If you have spent any time researching alternative education plans, you have probably encountered one or both of the following terms: accommodations and modifications. At first glance, they can appear synonymous, and understandably parents and educators often use them interchangeably. However, they represent two fundamentally different things
Modifications for Students
Families are making the choice to enroll their students in non-public schools. Some independent day schools encourage a non-traditional approach to learning by implementing innovative and radical strategies. Students with learning disabilities are offered a fair shot at success in academia.
Educators in alternative schools do more than simply accommodate different learning styles—they modify the curriculum to suit students’ needs. Custom curriculums are formulated alongside parents and caregivers, enabling a student to fully comprehend the content that is being taught. When curriculum is modified, students are given different problems then the ones that are taught statewide.
In the state of Michigan, when a large part of the curriculum is modified, students are given a certificate of completion upon graduation as the modified curriculum does not meet Michigan’s standard of education.
Accommodations for Students
Although public schools have long attempted to mainstream students with developmental and learning disabilities into the traditional classroom, parents and students have become increasingly frustrated by the lack of resources. Educators in this environment are not always prepared to effectively educate students with challenges. The issue at hand is the fact that teachers are not informed on how to modify curriculum, only to accommodate students during school hours.
Depending on the level of training a teacher has had, they may be able to accommodate a student by providing them with visual aids, extensions on assignments, and sign language interpreters in the classroom. However, parents of students with particular learning challenges often find that the limitations of public school education do not adequately prepare them for success in academia and stifle their chances of making it to post-secondary education.
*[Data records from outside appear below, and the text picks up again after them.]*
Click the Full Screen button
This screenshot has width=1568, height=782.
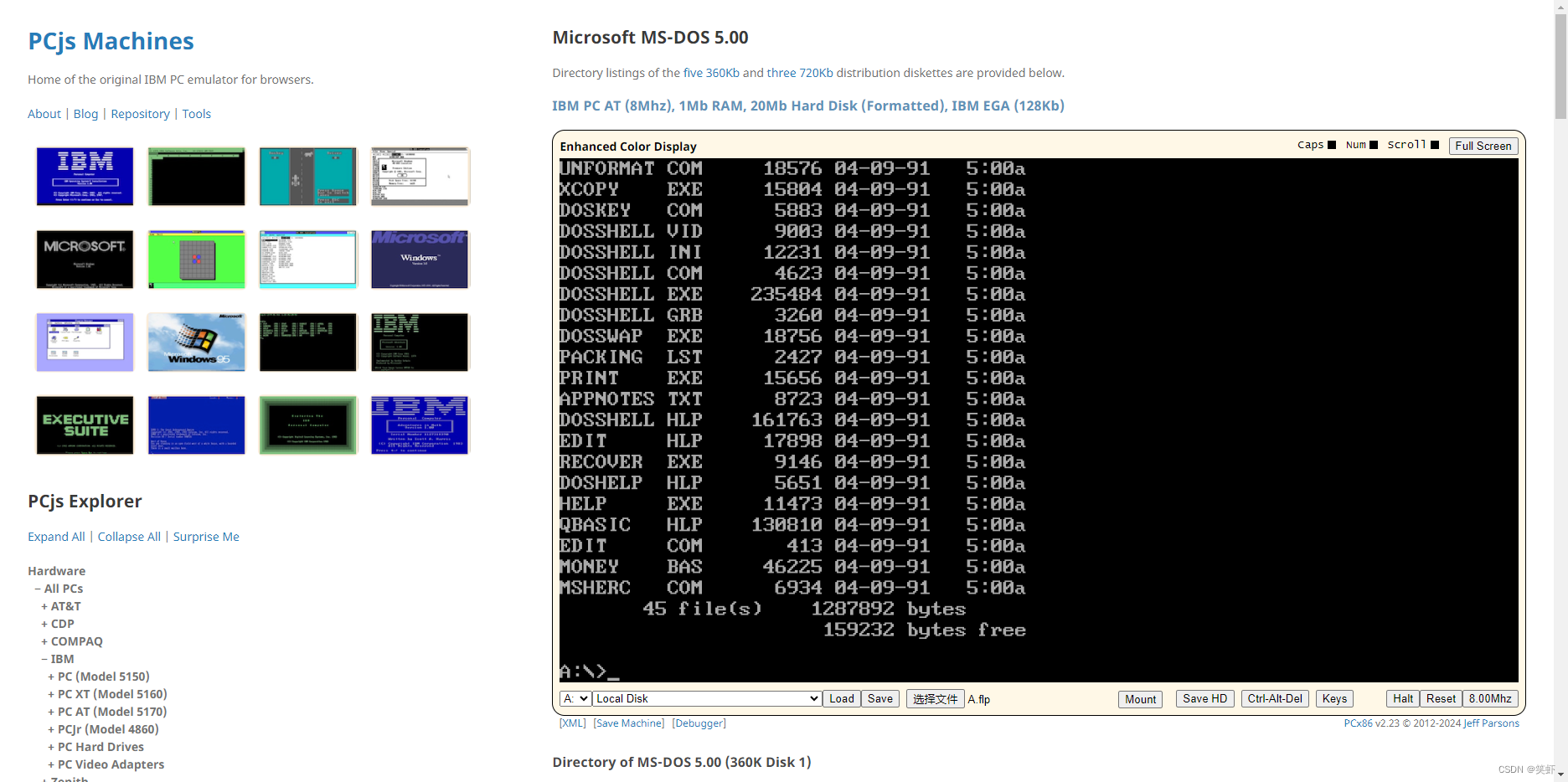pyautogui.click(x=1483, y=146)
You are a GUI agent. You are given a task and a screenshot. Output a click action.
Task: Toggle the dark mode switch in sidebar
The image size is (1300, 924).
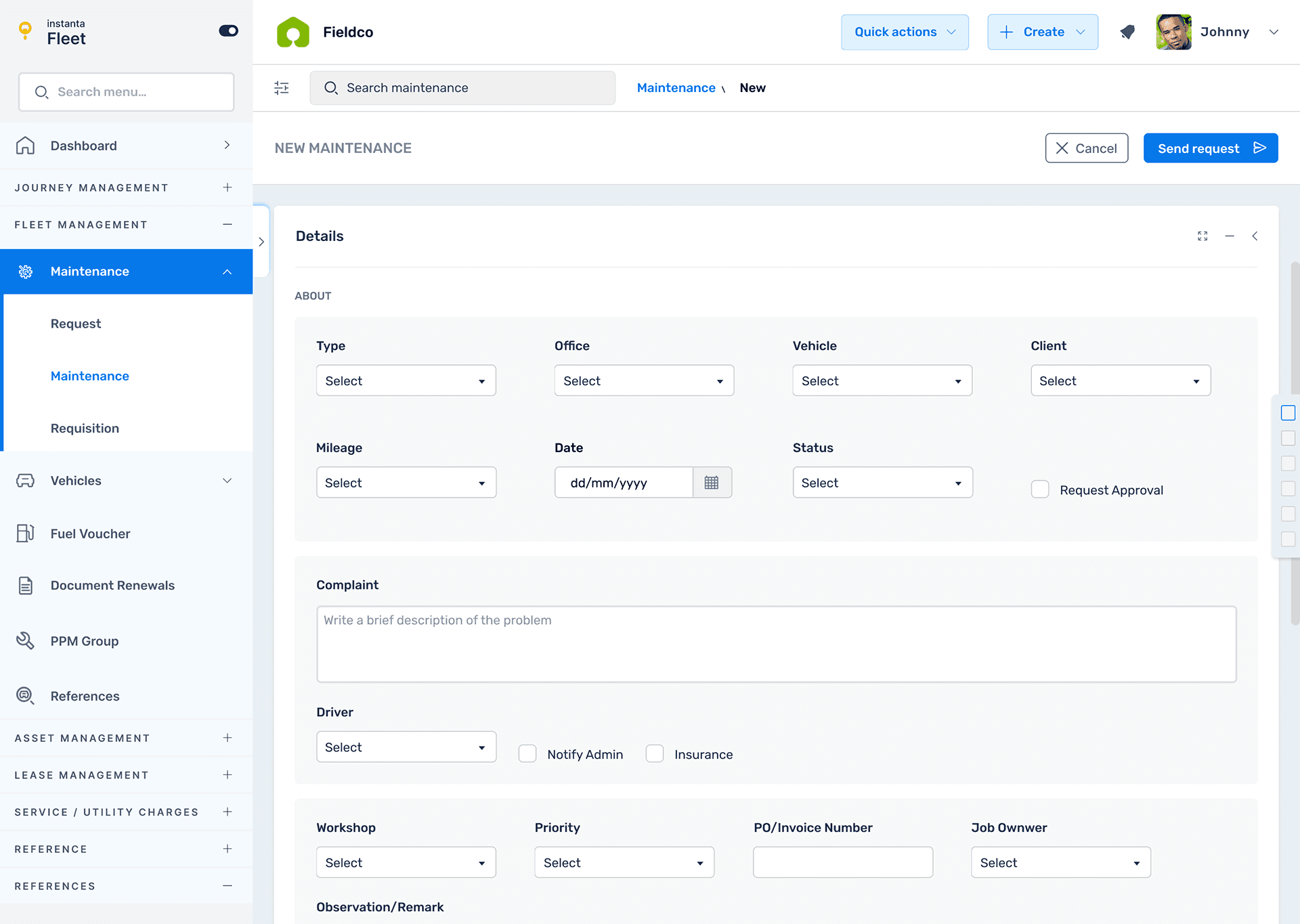tap(228, 31)
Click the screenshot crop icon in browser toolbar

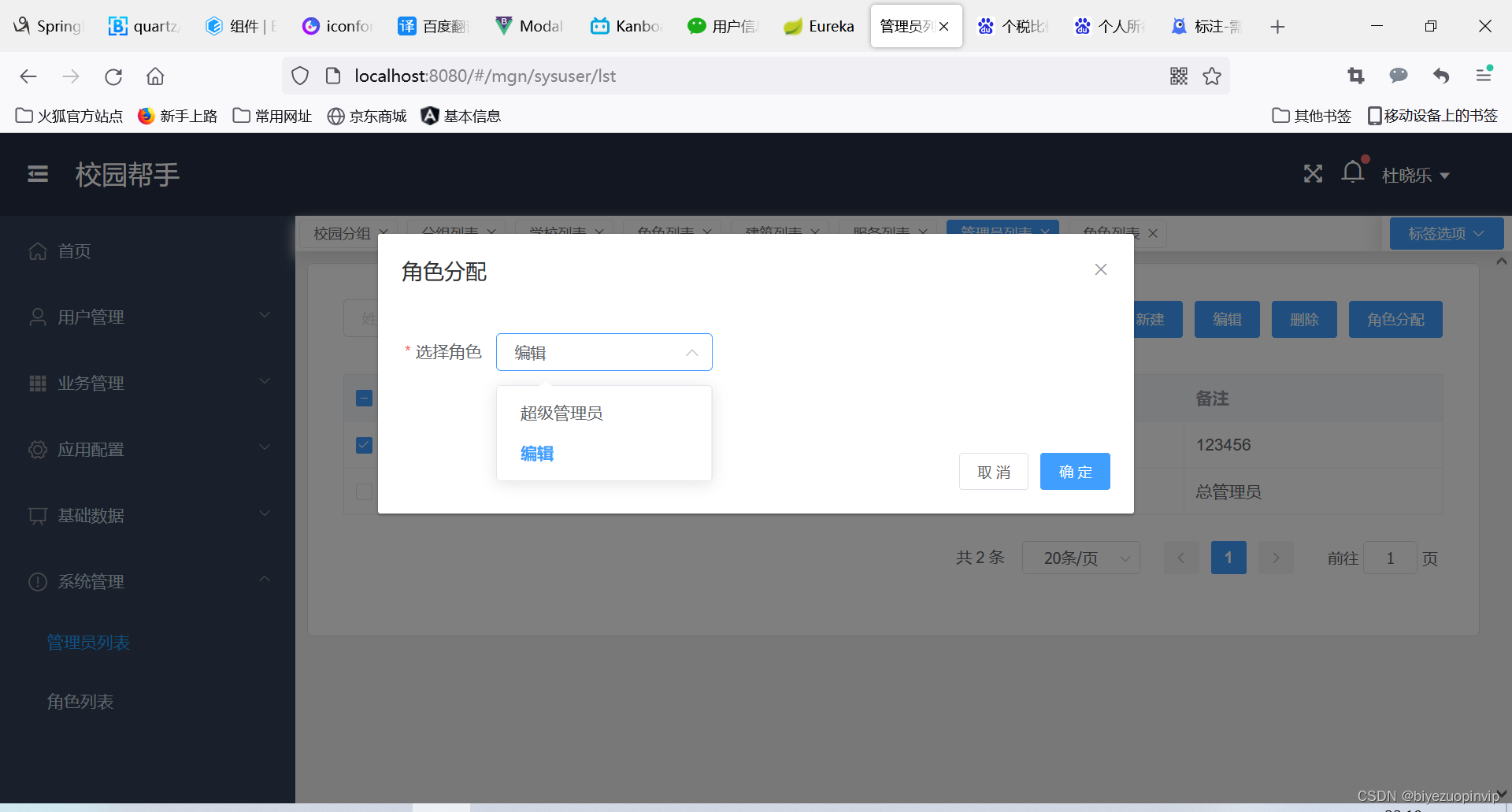point(1356,76)
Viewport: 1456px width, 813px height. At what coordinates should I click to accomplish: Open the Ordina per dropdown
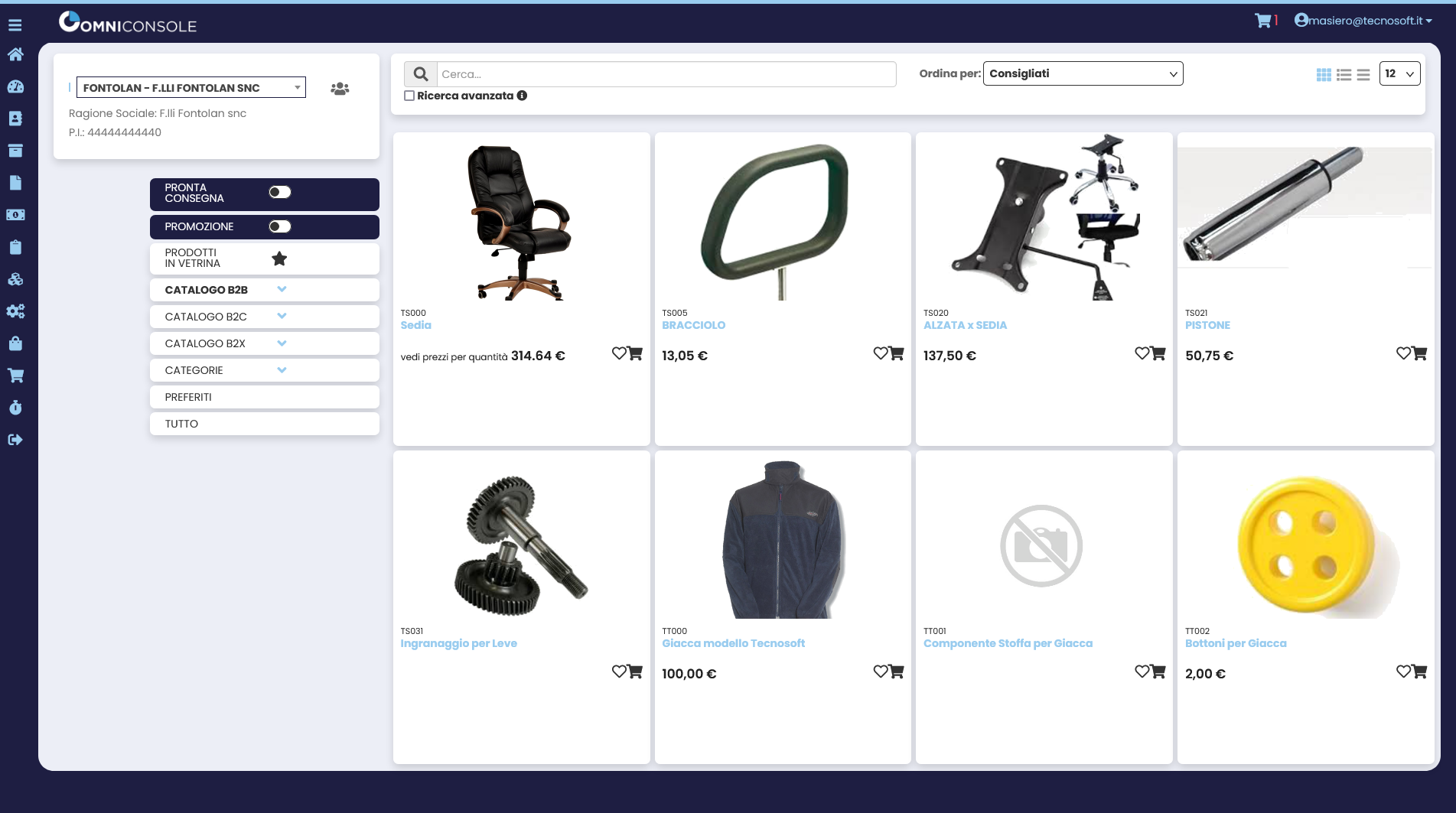pos(1081,73)
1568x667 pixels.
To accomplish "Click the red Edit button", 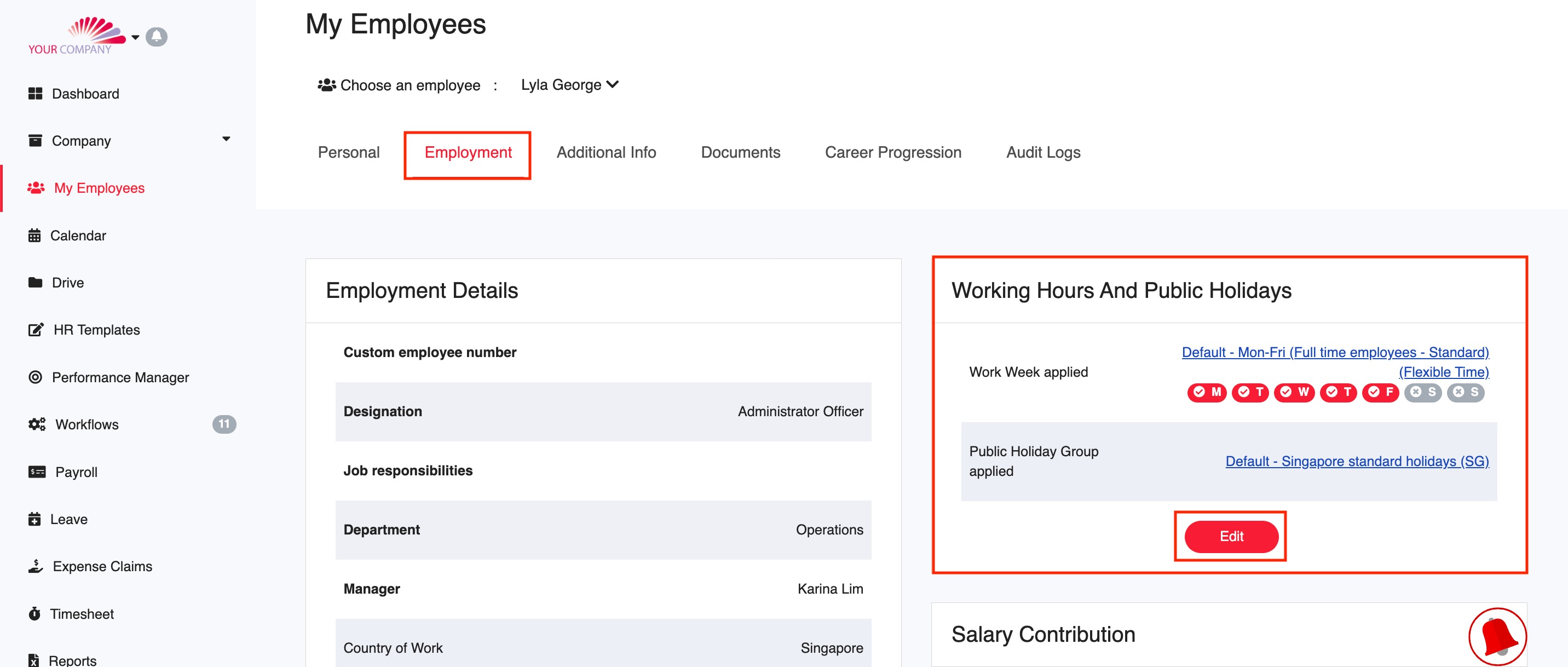I will [1231, 536].
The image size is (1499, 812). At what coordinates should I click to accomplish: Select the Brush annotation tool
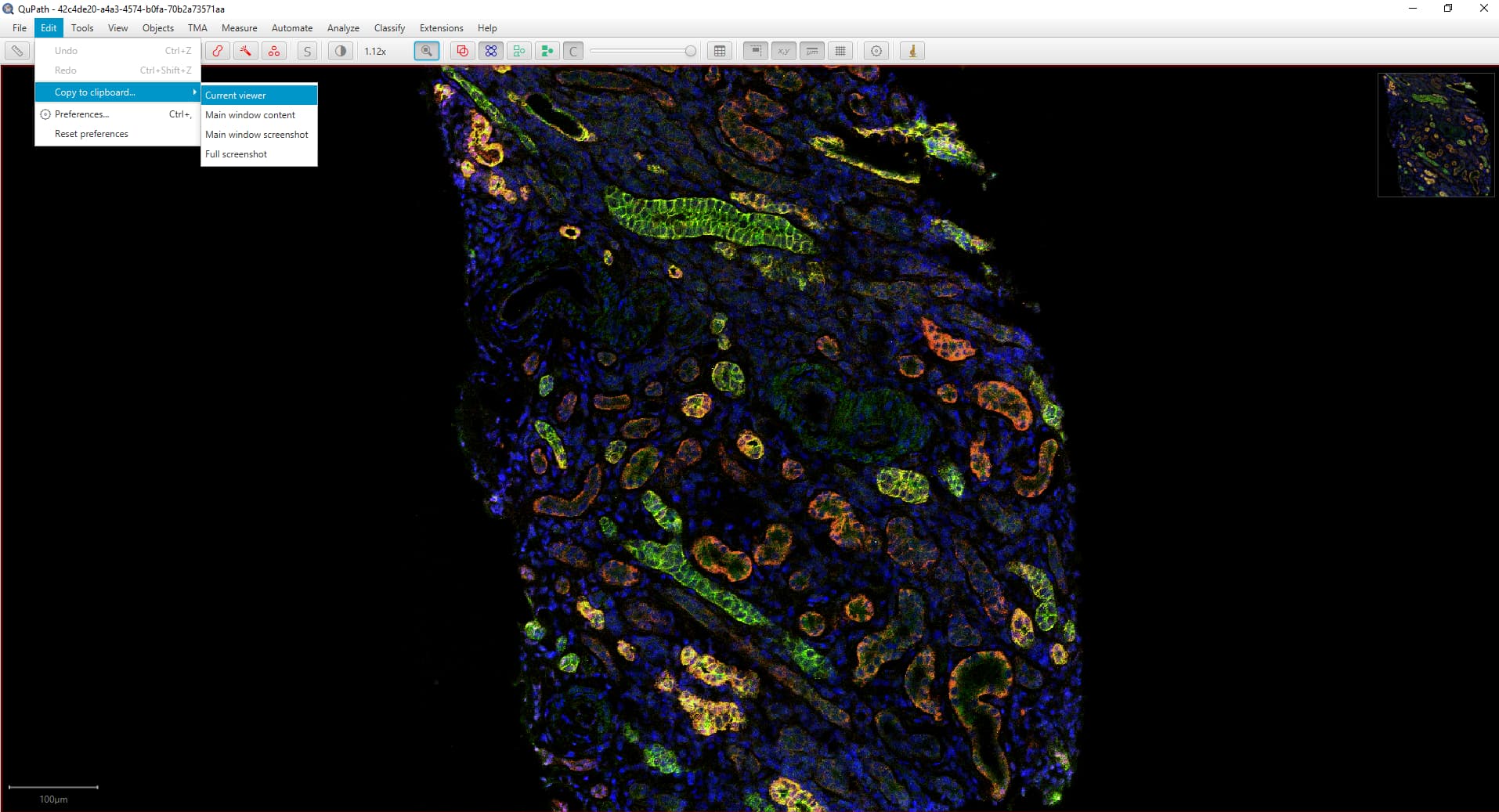point(217,51)
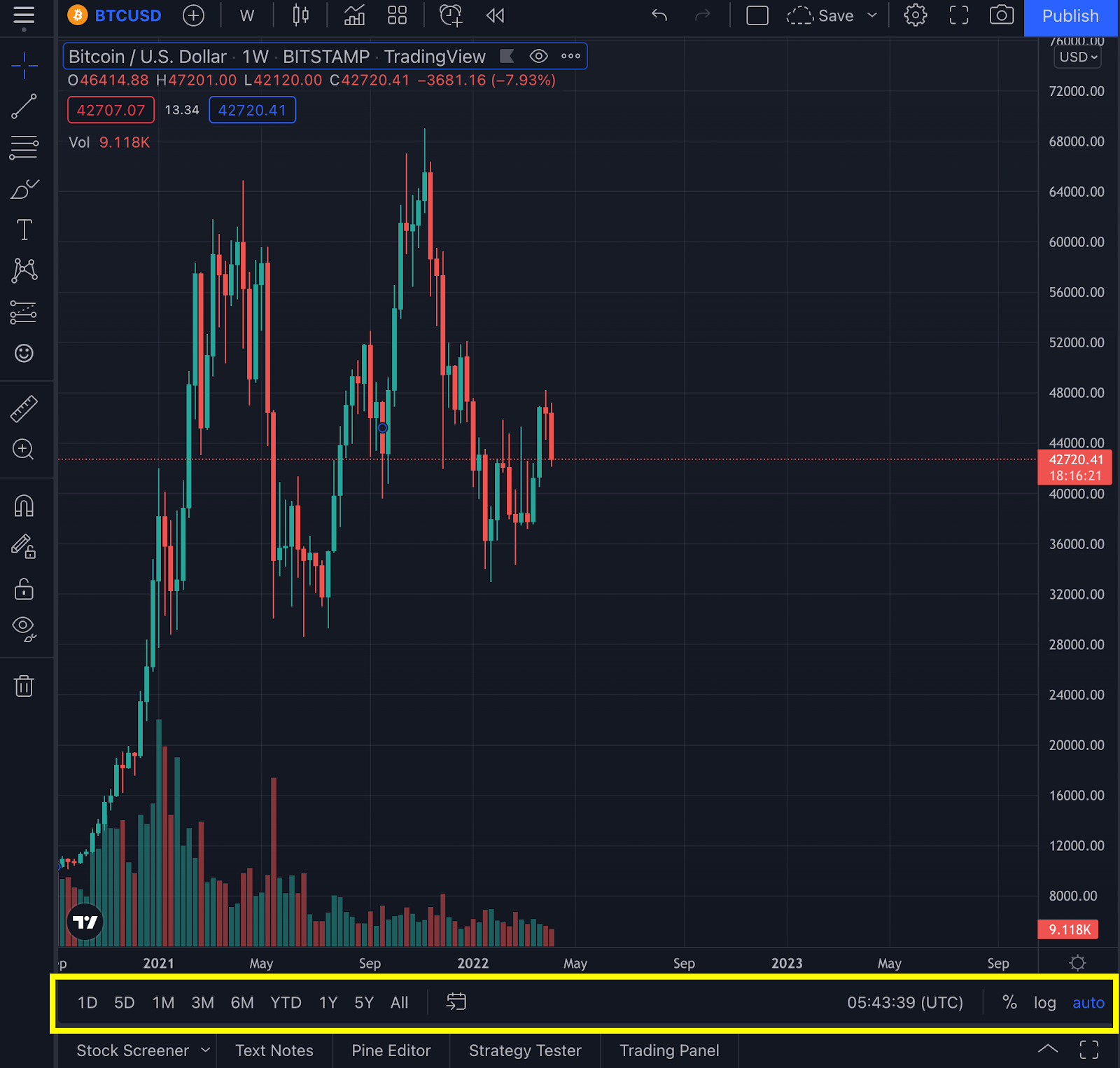Activate the Magnet tool
This screenshot has width=1120, height=1068.
point(24,506)

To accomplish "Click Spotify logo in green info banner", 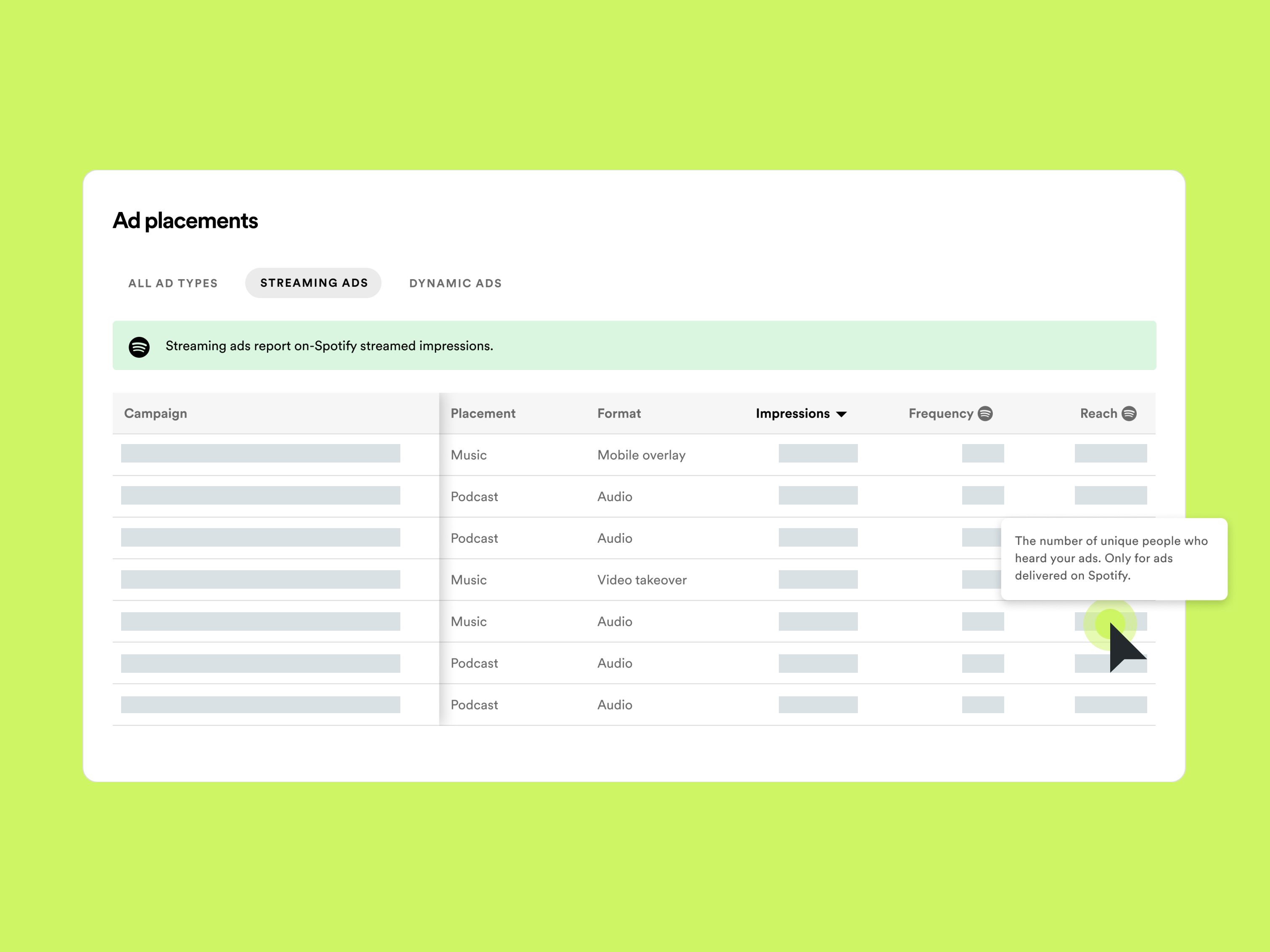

When accommodations are made for students, they are given tools to help them understand the curriculum. These tools can take shape in various forms, like calculators or books on tape. Students with accommodations are given a high school diploma upon graduation.
Lake Michigan Academy exists to provide an accommodating pathway to academic success for students with developmental disabilities such as ADHD and other learning challenges including dyslexia, dyscalculia, dysgraphia, and auditory processing disorders. A combination of multisensory learning, small class sizes, and one-on-one tutoring enables students to excel, no matter their academic past.